Everyone who knew actor Irrfan Khan or was enamoured by his persona, talent and on-screen presence is mourning his demise as April 29 marks the second death anniversary of the actor. Known for his stellar performances in Hollywood and Bollywood films, the actor passed away in April 2020 after a brief battle with cancer.
Khan made a mark in the chronicles of Indian cinema as one of the greatest actors we have witnessed. His loss left a void in the world of cinema that rarely goes unnoticed. From gritty, grim films to comedy, quirky romance films, Irrfan has done it all and with a performance so effortless that livens up the characters.
The actor always carried a profound aura which translated into his characters as well. Be it Piku’s Rana, The Namesake’s Ashok or Yogendra aka Yogi from Qarib Qarib Singlle—every character he played left a mark on the audience in ways unimaginable. His contribution to the Indian cinematic world also earned him a Padma Shri award.
Remembering Irrfan Khan
Cinephiles across the world are celebrating the actor through memories and his remarkable filmography; this is a small ode from an ordinary person for another who was gifted with talent extraordinaire.
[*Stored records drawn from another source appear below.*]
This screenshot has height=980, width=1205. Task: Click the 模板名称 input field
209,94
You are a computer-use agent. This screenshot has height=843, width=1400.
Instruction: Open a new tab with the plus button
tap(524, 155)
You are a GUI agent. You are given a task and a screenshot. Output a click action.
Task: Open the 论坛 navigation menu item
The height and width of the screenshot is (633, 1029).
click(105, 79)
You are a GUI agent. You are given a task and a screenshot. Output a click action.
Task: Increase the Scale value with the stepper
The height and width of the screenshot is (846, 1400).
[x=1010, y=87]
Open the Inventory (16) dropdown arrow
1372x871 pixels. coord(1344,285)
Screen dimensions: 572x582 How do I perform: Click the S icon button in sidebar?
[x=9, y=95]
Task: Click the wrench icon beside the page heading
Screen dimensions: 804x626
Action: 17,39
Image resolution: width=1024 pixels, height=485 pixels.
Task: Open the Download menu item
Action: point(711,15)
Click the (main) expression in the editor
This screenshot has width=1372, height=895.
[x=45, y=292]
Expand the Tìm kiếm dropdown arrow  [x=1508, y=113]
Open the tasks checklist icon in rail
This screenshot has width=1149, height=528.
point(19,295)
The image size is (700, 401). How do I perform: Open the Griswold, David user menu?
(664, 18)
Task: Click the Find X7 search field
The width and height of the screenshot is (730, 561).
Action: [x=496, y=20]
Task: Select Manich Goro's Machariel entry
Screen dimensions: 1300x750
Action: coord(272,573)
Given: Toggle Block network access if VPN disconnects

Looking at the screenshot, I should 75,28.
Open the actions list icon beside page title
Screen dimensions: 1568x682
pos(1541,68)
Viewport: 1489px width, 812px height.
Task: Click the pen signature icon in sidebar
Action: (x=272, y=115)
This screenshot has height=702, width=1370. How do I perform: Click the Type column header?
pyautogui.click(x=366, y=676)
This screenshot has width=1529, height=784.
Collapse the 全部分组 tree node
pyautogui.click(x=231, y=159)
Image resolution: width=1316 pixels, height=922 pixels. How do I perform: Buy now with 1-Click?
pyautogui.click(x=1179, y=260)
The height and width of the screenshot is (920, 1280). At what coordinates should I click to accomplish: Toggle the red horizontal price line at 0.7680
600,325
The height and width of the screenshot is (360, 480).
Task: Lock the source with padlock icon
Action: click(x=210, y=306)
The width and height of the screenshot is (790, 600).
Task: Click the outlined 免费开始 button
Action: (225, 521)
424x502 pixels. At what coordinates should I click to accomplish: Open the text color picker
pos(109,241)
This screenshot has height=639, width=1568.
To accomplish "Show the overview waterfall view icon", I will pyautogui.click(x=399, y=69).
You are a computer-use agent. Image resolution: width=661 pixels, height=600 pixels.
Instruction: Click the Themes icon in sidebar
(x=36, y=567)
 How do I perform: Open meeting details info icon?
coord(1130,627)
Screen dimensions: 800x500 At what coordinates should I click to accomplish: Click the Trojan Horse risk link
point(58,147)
The small ode where I revisit his film Karwaan, one of his last films.
Starring Dulquer Salmaan, Mithila Palkar and others, the 2018 ">dramedy is one of the gems of Khan's career spanning decades. The film that deals with death, grief and human relationships always yielded the power to tug at people’s heartstrings with situational comedy that sporadically erupted as Shaukat (Khan), Avinash (Dulquer) set out on a road trip to exchange dead bodies and had to deal with a willful young woman Tanya (Palkar).
The Akarsh Khurana directorial is far from being a perfect film with extremely problematic moments, especially around Shaukat. The character seems so shallow, and regressive in one moment but there are instances where he is progressive as well.
Karwaan’s Shaukat is a mirror that Khurana holds for the audience to introspect and understand how flawed we humans are. Each character has their inner world which was brought out during the road trip they embark on.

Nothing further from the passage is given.